Lets’s say someone on the team accidentally changed this to VLAN ID 21. Things obviously break and other team members are unaware of this change. All they need to do is hop over to Configuration Vault and ‘Check for historical drift’ to see there is 1 configuration item changed:

Drilling down on that change reveals the faulty configuration change of the VLAN ID:

Super simple but oh so super powerful! Where was Runecast Analyzer when I was doing VI Admin work?
Remediation
Runecast Analyzer has always been great in reporting issues in your environment. With the introduction of Remediation, it now also provides a way of implementing the necessary remediation steps for a lot of the issues it reports on.
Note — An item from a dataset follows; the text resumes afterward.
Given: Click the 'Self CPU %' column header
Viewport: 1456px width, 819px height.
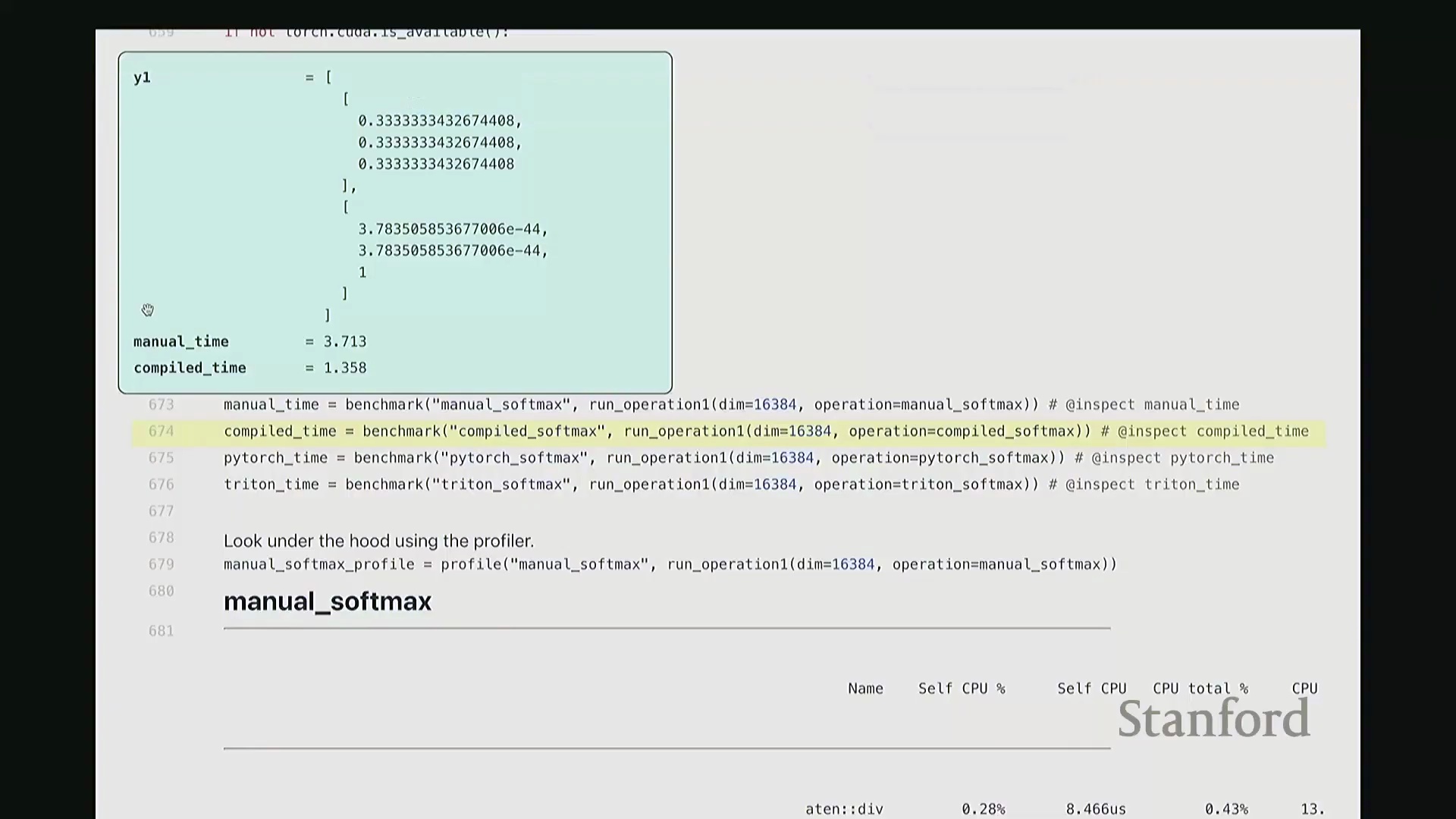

The issues that can be remediated by Runecast Analyzer or marked with a small white “R” in a blue box. By clicking on the issue you will be presented with a detailed description and a “Remediate” button:

After selecting the objects you want to remediate, you are presented with the option of providing the required configuration (in this example the proper input for the NTP server). Runecast Analyzer then generates remediation scripts for PowerCLI or Ansible that you can run on the affected systems:

OS Level Analysis (with Log4j vulnerability scanning)
Runecast Analyzer 6 also supports agent based OS Level Analysis for Windows and Linux systems. You need to setup the connection first in Settings, Connections, Operating Systems connection settings:

Next up is getting the OS agent installation packages and incorporating them in your software delivery pipeline. For this example, I manually installed the Windows agent on a Windows Server OS using the provided PowerShell script:

With the agent installed, we just need to wait for it to connect to Runecast Analyzer before we can run an OS level analysis:

After running the OS level analysis I now receive issues for my Windows Server, including Log4j vulnerabilities where applicable:

Conclusion
I love how Runecast keeps finding areas where they can improve an already very complete product. Configuration Vault is so easy from a conceptual standpoint that I now even wonder why such a feature has never existed in vCenter Server before. Remediation is a welcome addition and will make the work of VI Admins much easier. Great work Runecast!